=== Information supplied ===
■ ■ ■ ■
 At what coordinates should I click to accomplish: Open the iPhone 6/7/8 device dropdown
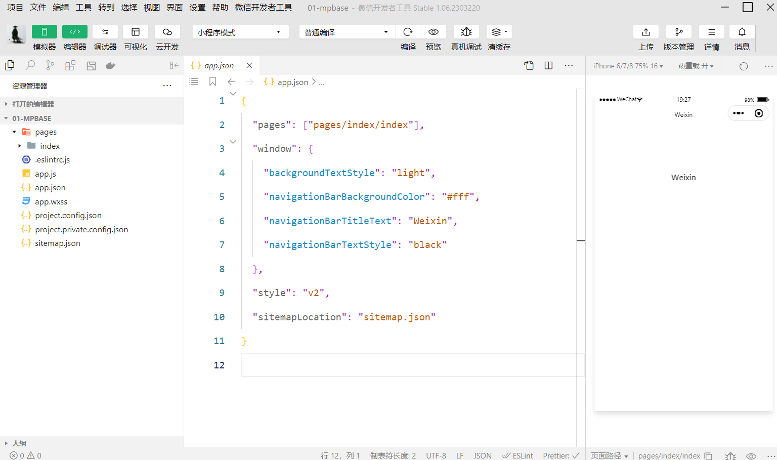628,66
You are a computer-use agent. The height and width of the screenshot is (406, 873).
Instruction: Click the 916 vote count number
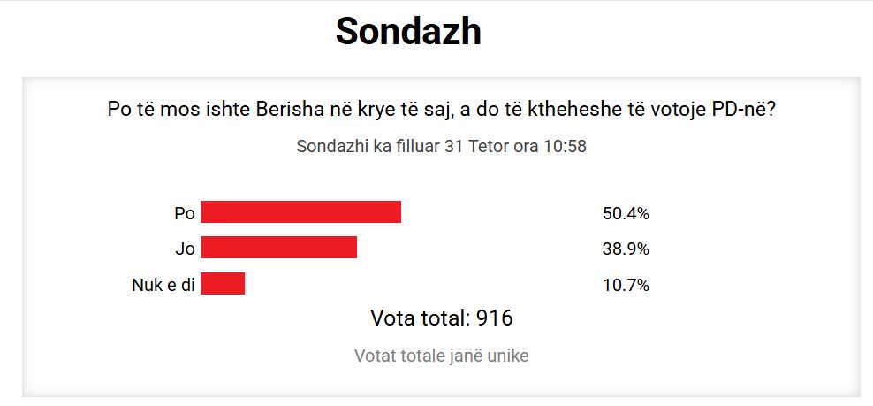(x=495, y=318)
■ ■ ■ ■
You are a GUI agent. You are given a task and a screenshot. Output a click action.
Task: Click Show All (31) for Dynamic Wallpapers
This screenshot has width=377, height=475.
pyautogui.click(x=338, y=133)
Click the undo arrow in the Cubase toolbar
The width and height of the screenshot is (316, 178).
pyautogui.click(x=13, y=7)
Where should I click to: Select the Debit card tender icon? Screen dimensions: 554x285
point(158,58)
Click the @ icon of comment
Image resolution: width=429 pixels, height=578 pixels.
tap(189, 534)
■ ■ ■ ■
=== Task prompt ===
Rewrite the lines between the one holding "Click the undo arrow in the Cubase toolbar" and the one holding "tap(189, 534)", inclusive, with "toolbar" replaced by "menu bar" and everything else left unchanged.

=== Result ===
Click the undo arrow in the Cubase menu bar
The width and height of the screenshot is (316, 178).
pyautogui.click(x=13, y=7)
Where should I click to: Select the Debit card tender icon? Screen dimensions: 554x285
point(158,58)
Click the @ icon of comment
Image resolution: width=429 pixels, height=578 pixels.
tap(189, 534)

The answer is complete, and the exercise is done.